第52章 ハート
腕を上げた状態の肋骨は、皮膚が薄い。
隙だらけのそこにかぶりつかれたら、誰であっても奇声を上げるだろう。
「ひゃぁ……!」
骨の凹凸を齧られ、喉の奥が引き攣った。
腕に絡まる服を投げ捨てるように脱ぎ、慌ててローを引き剥がす。
バランスを崩したモモの身体は途端にベッドへ沈み、その弾みでローの歯は肋骨から離れたけれど、脇腹に噛みつき、腰骨に噛みつき、臍に噛みつく。

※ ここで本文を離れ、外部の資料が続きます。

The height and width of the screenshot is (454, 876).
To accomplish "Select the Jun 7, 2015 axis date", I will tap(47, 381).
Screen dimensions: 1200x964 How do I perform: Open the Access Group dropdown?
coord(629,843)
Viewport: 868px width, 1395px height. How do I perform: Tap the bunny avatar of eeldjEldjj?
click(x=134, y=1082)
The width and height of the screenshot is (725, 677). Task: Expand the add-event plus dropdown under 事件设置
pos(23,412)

そのたびにモモは悲鳴を上げて、じたばたと身体を捩った。
「あ、やぁ……ッ! ちょ、やめ……!」
齧りつかれる痛みから逃れようと腰を浮かせたら、ショーツをするりと引き下ろされた。
まるでモモがそれを手助けしたかのようで、そこはかとなく悔しい。
けれど、悔しがっている余裕なんか今のモモに与えられていない。
ひとりだけ一糸纏わぬ姿になって、無事でいるはずがないのだから。
臍にまで下りてきていた唇は、好機とばかりに濡れた秘処に吸いついた。
脚の付け根を抱え込まれ、腰をぴくりとも動かせない状況で溢れた蜜を啜られる。
「ひ、やぁあ……ッ」
不浄な場所を舐められる行為は、いくら回数をこなしても慣れるものではなく、息が止まりそうなほどの羞恥と快感が襲いくる。
「お、お願……、それ、やめぇ……!」
「そりゃァ、できねェ相談だな。」
舌で媚肉をねぶりながら断られ、モモの声が裏返る。
舌の感触も、言葉を紡ぐ呼気ですら愉悦を引き起こすきっかけになり、はしたなく大声を出してしまいそうな衝動を堪えるだけで精一杯だ。
がっちりと抱えられた腰は1ミリたりとも動かせず、逃走は早々に諦めた。
でも、だからといって恥ずかしい愛撫を素直に受け入れることもできず、モモは人差し指の背を噛んで嬌声を飲み込んだ。
あとになって考えれば、そんな些細な抵抗こそがローを愉しませる種になったのだろうけれど。